=== DIRECTIONS ===
- A) Duplicate part of the passage on veganism and meat word for word. Begin at the words "Meat, especially red" and stop after "normal body functioning.".
- B) In the passage on veganism and meat, what food is Anne reported to have eaten when she broke away from veganism?
- C) Resume the passage on veganism and meat, picking up after its last sentence.

=== EXCERPTED PASSAGE ===
Larson pointed out that plant-based eating — another popular eating plan with health advantages — differs from veganism and vegetarianism.
“It means filling half your plate with vegetables, the other half with whole grains and protein — whatever you enjoy and whatever helps you feel good,” she noted. “Meat delivers a plethora of important nutrients just like fish, eggs, soy, nuts, seeds, beans, high-protein grains do… along with protein.”
“We need to be more open to making our own food choices that align with our own values and optimal health. Not what a celebrity does,” Larson noted.
Veganism doesn’t guarantee good health
“The vegan and vegetarian trends are saturating the celeb community but we don’t have to be vegan to be healthy. It’s trendy, but not necessary for good health,” Larson said. Some research has shown that including lean meat and fish in our diets can increase nutrient intake so people who eat them have a better chance of getting everything their bodies need.
“Eating a vegan or vegetarian lifestyle isn’t necessarily a better eating pattern — and it’s certainly not for everyone — it’s just a different eating pattern,” she added.
Meat has benefits, too
“It’s been reported that Anne broke away from veganism by eating salmon,” Amy Gorin, a registered dietitian nutritionist from the New York City area, told Healthline. “This fatty fish contains many nutrients that Anne may have been lacking. For one, it’s a lean source of protein. It also provides omega-3 fatty acids, which are hugely beneficial for the body, including the brain,” she said.
Meat, especially red meat, is a great source for heme iron, which is the most bioavailable form of iron. This refers to the proportion of a nutrient that’s absorbed from the diet and then utilized for normal body functioning.

=== DATA BLOCK ===

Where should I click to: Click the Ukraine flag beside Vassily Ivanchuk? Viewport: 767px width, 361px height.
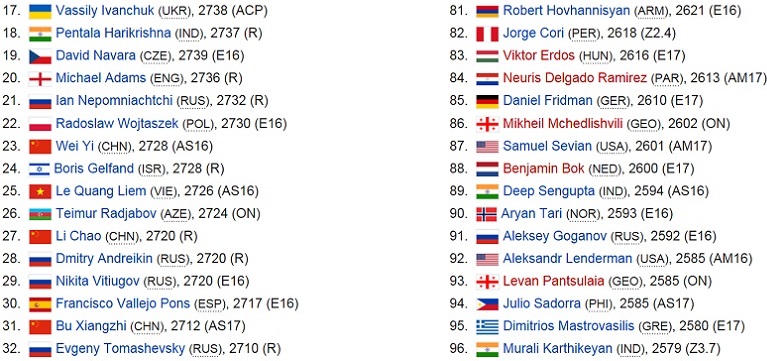pos(40,11)
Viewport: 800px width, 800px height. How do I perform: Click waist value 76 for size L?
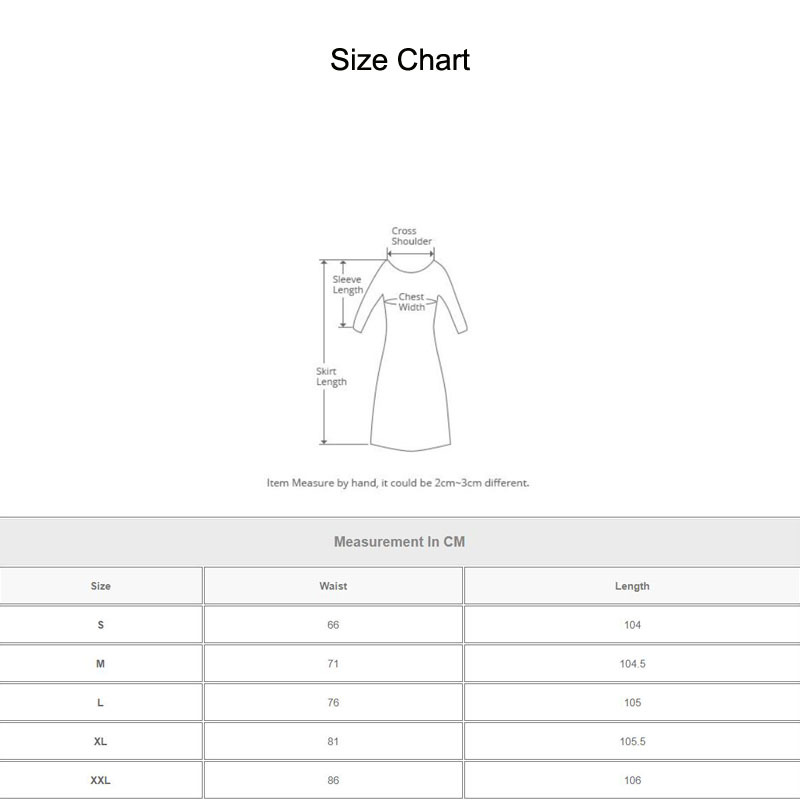333,703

=== OUTPUTS IN ORDER ===
- A)
Meat, especially red meat, is a great source for heme iron, which is the most bioavailable form of iron. This refers to the proportion of a nutrient that’s absorbed from the diet and then utilized for normal body functioning.

- B) Salmon.

- C)
Vegans take in nonheme iron, which is a type of iron that the body doesn’t absorb as easily. There are ways, however, to increase absorption, such as pairing a source of vitamin C like lemon juice with a source of iron like spinach.
“In the body, iron plays many important and necessary roles, including creating the hemoglobin that transports oxygen throughout the body, as well as playing a role in the creation of some of the body’s hormones and connective tissues,” Gorin explained. “Getting too little iron can lead to iron-deficiency anemia — and symptoms of anemia include fatigue, pale skin, irritability, low appetite, and feelings of lightheadedness.”
Vegans must be mindful of iron as well as protein intake to feel their best, Gorin noted.
“On a vegan diet, you may need to take certain supplements of nutrients that are harder to obtain on this type of diet. This might include vitamin B-12, because many of the good sources of this vitamin are animal-based,” Gorin said. People also may want to consider an EPA/DHA omega-3 supplement, which exist in vegan algae-based versions.
Being an ex-vegan is OK
It makes sense that Hathaway may have felt like eating fish to reset her body, according to Lyssie Lakatos and Tammy Lakatos Shames, registered dietitian nutritionists from New York City.
“When vegans reintroduce meat into their diet, they can feel stronger and more energetic if they were iron deficient,” they told Healthline.
A vegan going back on meat or poultry may initially feel full, constipated, or bloated when they begin eating meat, but introducing it in small portions can help with those symptoms. Continuing to eat plenty of vegetables and fiber can also help.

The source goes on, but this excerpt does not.